私たち三人は50メートルぐらいを全速力で走り、男性職員が搭乗口の女性職員に叫んだ。
 私は搭乗券をその女性職員に渡すと、彼女の対応を待ちもせずに、全力で飛行機に向かった。
 飛行機の入口のスチュワーデスは私たちを一目見ると、私に席を教えた。
 そこで、すでに着席を終わった乗客のそばを通って、一人のスチュワーデスが待ち構えている席にやって来た。
 彼女は私の顔を見て、「Ticket  please ! 」と言った。
 この時私は自分の搭乗券を持っていないことに気づいた。
 私は、「No, I don't have . (持っていません)」
 と、彼女はビックリして口をあんぐりと開いた。まるで世界にこんなおかしな事があるものかという顔である。
 そこで、英語でチケットは搭乗口の職員に渡したことを伝えた。
 私の話は、4センテンスも5センテンスも使ってようやく説明できた。
 その間に、息子がチケットを手にして私たちの所にやって来た。
 私とスチュワーデスはホッとした。
   
 私たちの席は三人続きの窓側二つだが、通路側の席には一人の男の子が座っていた。
 七つ八つぐらいだろうか。

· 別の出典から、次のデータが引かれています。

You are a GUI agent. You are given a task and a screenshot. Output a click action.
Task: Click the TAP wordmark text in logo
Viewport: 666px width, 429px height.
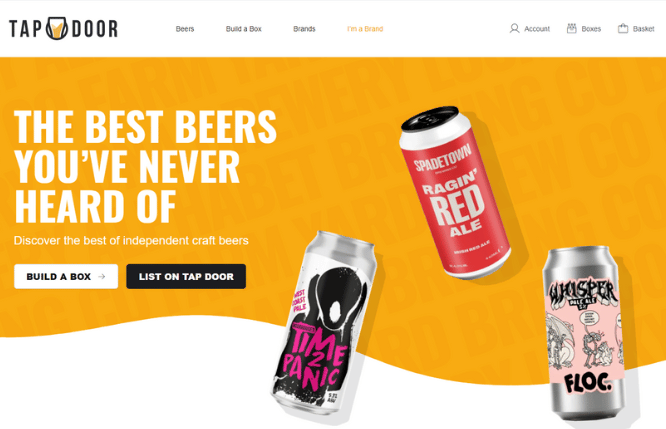[25, 29]
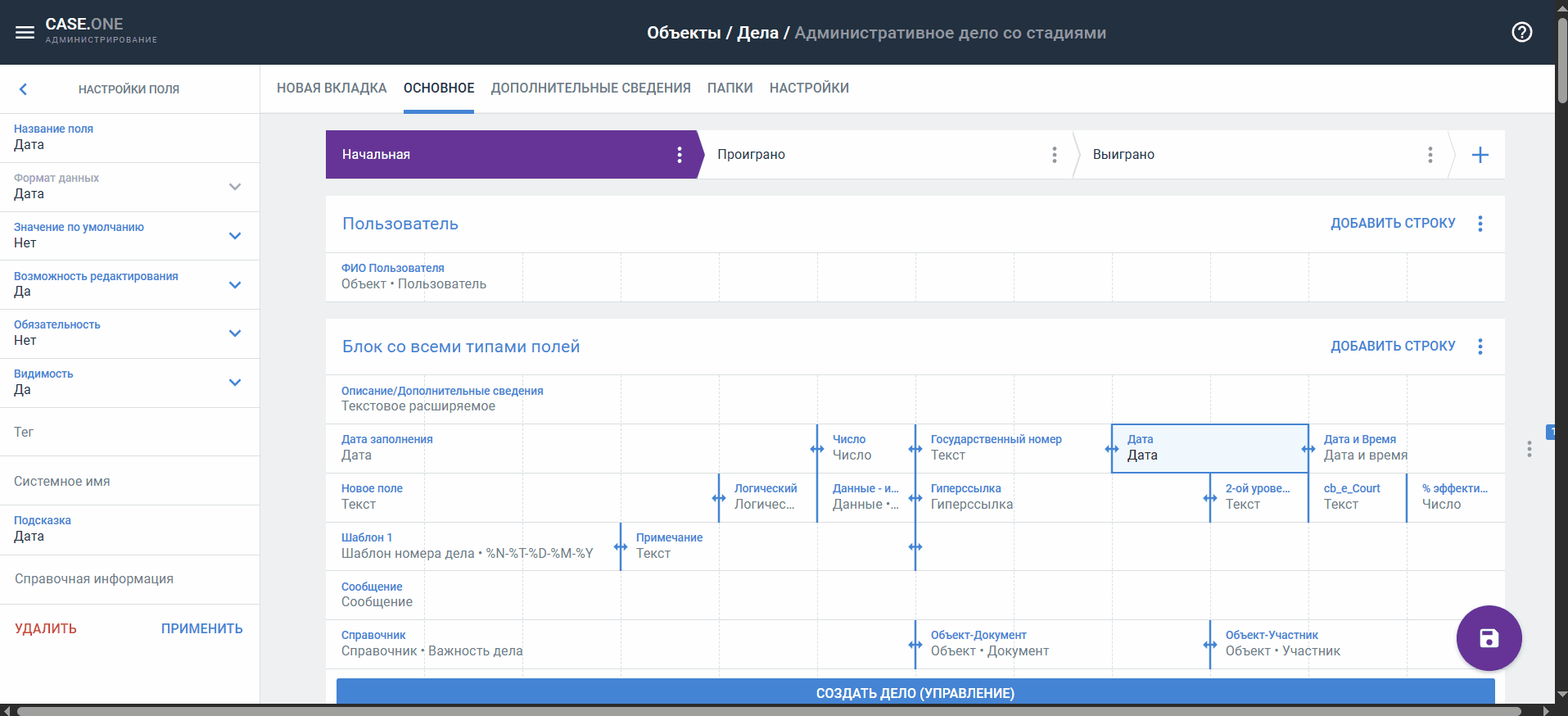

その子の皮膚は浅黒く、髪の色は黒く、目は大きい。たぶんアラビア系かトルコ系だろう。
 わたしが、「Excuse  me !」と言っても、意味が分からないらしく、彼は立ち上がらない。
 そこで、私と息子はやっとの事で座席の背もたれと、男の子の膝頭(ひざがしら)の間を縫うようにして席に着いた。
 どうしてスチュワーデスは男の子を立たせないのか分からない。彼女も男の子の母語が話せないのか。
   
 私たちが席に着くと、飛行機はすぐに離陸した。
 イズミールからイスタンブールまでは1時間かかる。そこでスチュワーデスは大急ぎで乗客に夜の機内食を配った。
 スチュワーデスの一人がまず男の子にサンドウィッチと紅茶を配った。
 続いて私に飲み物は何が良いかとたずねた。
 私はオレンジジュースをたのんだ。
 彼女が私に、プラスチックのコップに入ったジュースを渡すと、男の子は目を大きく開いて、まるでその子はオレンジジュースが好きだったのに、どうやって頼めばよいか知らなかったとでもいうかのようだった。
 どうしてスチュワーデスは、小さなお客様に飲み物は何が良いか聞いてやらなかったのだろうか?
 トルコ人は外国人に対して親切だが、同じ国の人や、子供に対して親切ではないのか? あるいは男の子がアラビア人で女性乗務員はアラビア語が話せなかったのか?
 私がジュースを飲むのが、男の子には気になっていると思うと、私としては居心地が悪かった。
 でもパンはとても美味しかった。
 飛行機はすぐにイスタンブールに着くだろう。
   
 予約してあるホテルは前に泊まったホテルと同じだ。
 3泊する予定だ。ゆっくりできると思って私はホッとしていた。
 よく眠れない夜行バスの旅、炎熱のアナトリア高原、下痢をして入院するという様々な経験をした!
 もう一回言おう、ついに我々の不安に満ちたアジアサイドの観光が終わったのだ!